Charleroi: une prostituée disculpe son proxénète devant le tribunal

Durant trois ans, Ninel est suspecté d’avoir forcé sa compagne à se prostituer et d’avoir profité de la situation aux dépens de cette dernière.

l.c.
 Les déclarations sont changeantes mais le parquet n’est pas convaincu.
Les déclarations sont changeantes mais le parquet n’est pas convaincu. ©Belga 

Le 14 octobre 2020, les services de secours du 101 reçoivent un appel pris très au sérieux. Au bout du fil, Daniela prétend avoir subi des coups de la part de Ninel. La jeune femme originaire de Roumanie va encore plus loin et accable son compagnon. "Elle confirme que depuis 2011, elle se prostitue pour subvenir aux besoins de sa famille restée en Roumanie. En 2017, elle a commencé à se mettre en couple avec le prévenu, qui l’a obligé à se prostituer et à remettre l’argent de son travail. Elle a peur de le quitter, car la famille en Roumanie est menacée", lance le substitut Henry en guise de contexte.

De Saint-Symphorien à Charleroi, la jeune femme écume de nombreux appartements pour ses activités. Mécontent, Ninel aurait le jour des faits asséné une pluie de coups de poing et de pied à la jeune femme, quand il a appris que cette dernière avait l’intention de le quitter et qu’elle venait d’envoyer de l’argent à sa famille restée au pays. "Elle affirme également que le prévenu a commis une tentative d’extorsion en lui laissant un ou deux jours maximum pour payer le loyer d’un appartement de 2 000 €. Elle dépose aussi un certificat médical, attestant d’une incapacité de travail de six semaines en raison d’une fracture aux côtes."

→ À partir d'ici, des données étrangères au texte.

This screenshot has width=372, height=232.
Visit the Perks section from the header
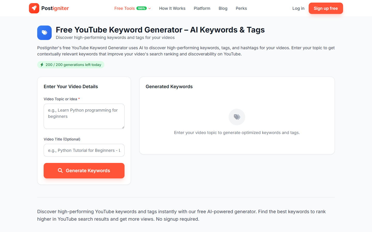[x=241, y=8]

Le 25 juillet dernier, Ninel est finalement localisé en Allemagne et remis aux autorités judiciaires belges deux mois plus tard. Poursuivi pour proxénétisme, traite des êtres humains, coups et blessures et tentative d’extorsion, le trentenaire nie les accusations formulées par sa désormais ex-compagne. Durant la relation, il jure au contraire avoir demandé à sa compagne d’arrêter ses activités. Il précise que l’argent de la prostitution revenait uniquement à Daniela. "Mutuellement, comme dans tout couple, on s’est avancé de l’argent. Mais je ne l’ai jamais forcée à se prostituer", affirme l’homme détenu.

Et surprise, au moment de prendre la parole pour son dommage, Daniela confirme les propos tenus par Ninel avec un "tout ce qu’il a dit est vrai." Peur de représailles, menaces, ou simple vérité ? Difficile à dire. La jeune femme, qui avait déjà écrit un courriel à la police pour retirer sa plainte, persévère et explique au tribunal avoir dénoncé son compagnon "par vengeance". "Je voulais lui faire du mal en raison de ma jalousie. Mes copines du milieu m’avaient conseillé de déclarer qu’il m’exploitait. Après 48 heures, je me suis rendu compte que ce n’était pas bien ce que j’avais fait. Je voyais noir, je ne voyais plus rien. Les coups constatés sur moi proviennent en réalité d’une bagarre de rue."

Protéger le prévenu

Face à ses déclarations, le parquet n’est pas dupe et confirme la culpabilité de Ninel. "Les déclarations sont effectivement changeantes, mais elle ne fait ça que dans l’unique but de protéger le prévenu. Ce serait faux de dire que le prévenu n’intervenait pas dans la prostitution de la victime", souligne le substitut Henry en s’appuyant sur l’antécédent judiciaire de Ninel, condamné en 2012 en Espagne pour des faits similaires.

Du côté de la défense, un acquittement est plaidé pour Ninel. Même si ce dernier "a le look d’un mac", ce n’est pas pour autant qu’il en est un, insiste M Stephan Jans. Jugement dans deux semaines.